Acoustic beats electronic, every time.

Wednesday 15 December 2010

Underneath all the music I make, there’s a problem nagging away at me. Whatever I do will always be second-rate because of one fatal mistake: I’m working with electronics instead of acoustic instruments.

Have you had this experience? You’re at a gig, someone with a laptop or decks, hi-tech or low-tech gizmos, and you’re into it, thinking to yourself that it all sounds damn good. Then for the next act some old bloke comes on with a penny whistle or ukelele or whatever and blows the room away.

It’s not just that we’re impressed by the visible effort – the ‘work’ – going into the music that is usually less evident in electronic music: the whole experience is tangibly different, more engaging, more exciting. I can’t explain in any satisfactory way why it always has to be like this.

Coincidentally, while procrastinating from writing this I just read a quote from Jeff Harrington:

I find that electronic music has a real problem to it, because, at this point, there is no good way to get across the kind of energy and vitality that the performer brings to acoustic music.

I don’t think that really gets to the heart of this problem, without understanding exactly what is meant when we talk about energy and vitality in music.

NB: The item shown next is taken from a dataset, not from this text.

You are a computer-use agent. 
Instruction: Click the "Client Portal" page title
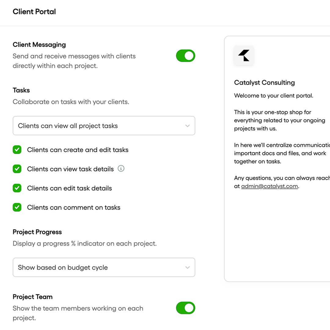click(34, 12)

And I don’t think it’s all down to the performer either. There’s something in the natures of the two media that will always put acoustic music at an advantage, at least in a live setting. (I suspect I’d rather listen to recordings of boring acoustic music than of boring electronic music, but I’m reluctant to test this theory.)

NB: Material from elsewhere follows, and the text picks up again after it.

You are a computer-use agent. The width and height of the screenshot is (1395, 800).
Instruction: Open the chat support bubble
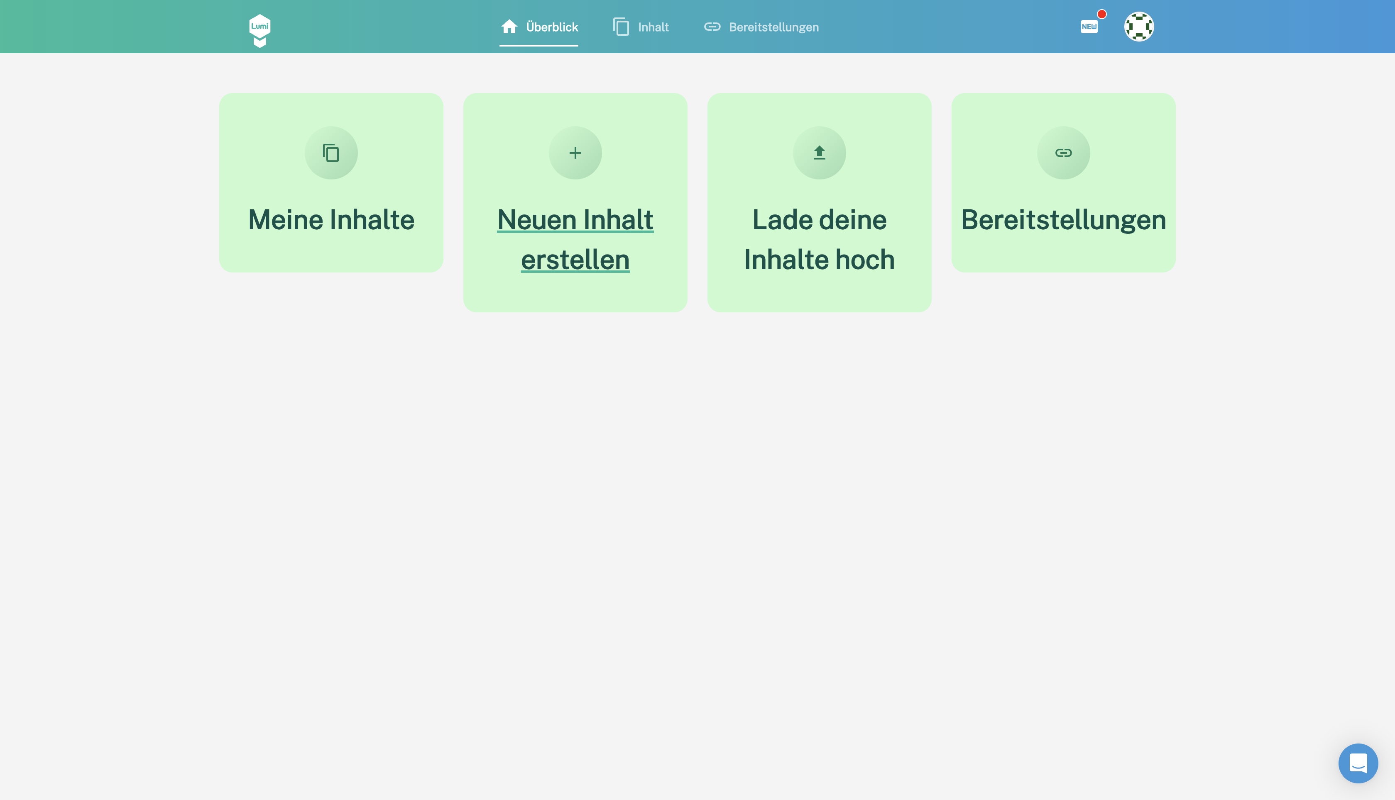point(1358,763)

One time I was playing a gig with live analogue electronics, spontaneously generated, no samples, nothing canned or taped. The air was alive with fresh, new, exciting sounds. As I wound up the piece with a flourish and the last sound ebbed away, a loose cymbal on another act’s percussion rig behind me slid to the floor with a resonant crash, capping off my whole set. The punters laughed and cheered. Acoustic beats electronic, every time.